Collection of clinicopathological data for cases from pathological reports .Sections were taken from these cases and exposure to the following: 1-Hematoxylin and eosin, to detect tumor grade, lymphovascular invasion, tumor infiltrating lymphocytes and presence of bilharzial ova or its urothelial changes.
2- The study of immunohistochemical expression of Livin in all cases.
The patients’ age in SCC cases was statistically significantly lower than in TCC cases. The mean patients’ ages in SCC and TCC were 51.7 ± 5.43 years and 59.12 ± 3.71 years, respectively. Bilharziasis associated
TCC cases were statistically significant lower than Bilharziasis associated SCC cases.
Squamous cell carcinoma high grade cases were statistically significant lower than high grade TCC cases. The grade of differentiation in urothelial carcinoma was low grade in 72% of cases and high grade in 28% of cases while the grade of differentiation in SCC was grade II in 52.9% cases and grade III in 47.1% cases.
TCC cases with advanced tumor stage was statistically significant lower than in SCC cases with advanced tumor stage, as 93% of SCC was stage T2 and stage T3, however in TCC stage T2 and stage T3 were 43.9%.
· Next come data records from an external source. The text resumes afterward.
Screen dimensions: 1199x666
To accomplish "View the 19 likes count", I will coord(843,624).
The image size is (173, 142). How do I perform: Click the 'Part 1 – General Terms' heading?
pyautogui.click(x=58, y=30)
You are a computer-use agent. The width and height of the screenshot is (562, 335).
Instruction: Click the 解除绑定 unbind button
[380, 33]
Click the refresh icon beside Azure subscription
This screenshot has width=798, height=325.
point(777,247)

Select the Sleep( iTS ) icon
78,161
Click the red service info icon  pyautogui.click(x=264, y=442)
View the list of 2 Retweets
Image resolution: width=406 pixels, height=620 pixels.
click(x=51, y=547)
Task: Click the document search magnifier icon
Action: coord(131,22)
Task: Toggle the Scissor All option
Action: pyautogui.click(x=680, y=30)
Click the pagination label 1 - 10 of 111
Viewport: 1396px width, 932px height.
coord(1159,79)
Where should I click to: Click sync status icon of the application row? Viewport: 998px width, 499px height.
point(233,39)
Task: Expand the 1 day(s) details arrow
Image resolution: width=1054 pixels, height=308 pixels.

No statistically significant difference between TCC and SCC cases regarding gender, tumor site, size, lymph node metastasis, tumor infiltrating lymphocytes and lymphovascular invasion.
As regard TCC cases, Livin high expression was detected in 51% of cases, the association between Livin high expression and tumor multifocality in urothelial carcinoma cases was statistically significant. Livin high expression was found more in multifocal tumor 75.0% than in unifocal tumor 38.7%.
There was a statistically significant association between Livin high expression and larger tumor size. Livin high expression was observed more in larger tumor size of urothelial carcinoma cases, as 81.2% of cases which were ≥3 cm showed Livin high expression while 29.6% of cases which were >3 cm showed high expression.
There was a statistically significant association between Livin high expression and higher tumor grade. Livin high expression was found more frequently in high grade cases 90.5%, than in low grade cases 9.5%.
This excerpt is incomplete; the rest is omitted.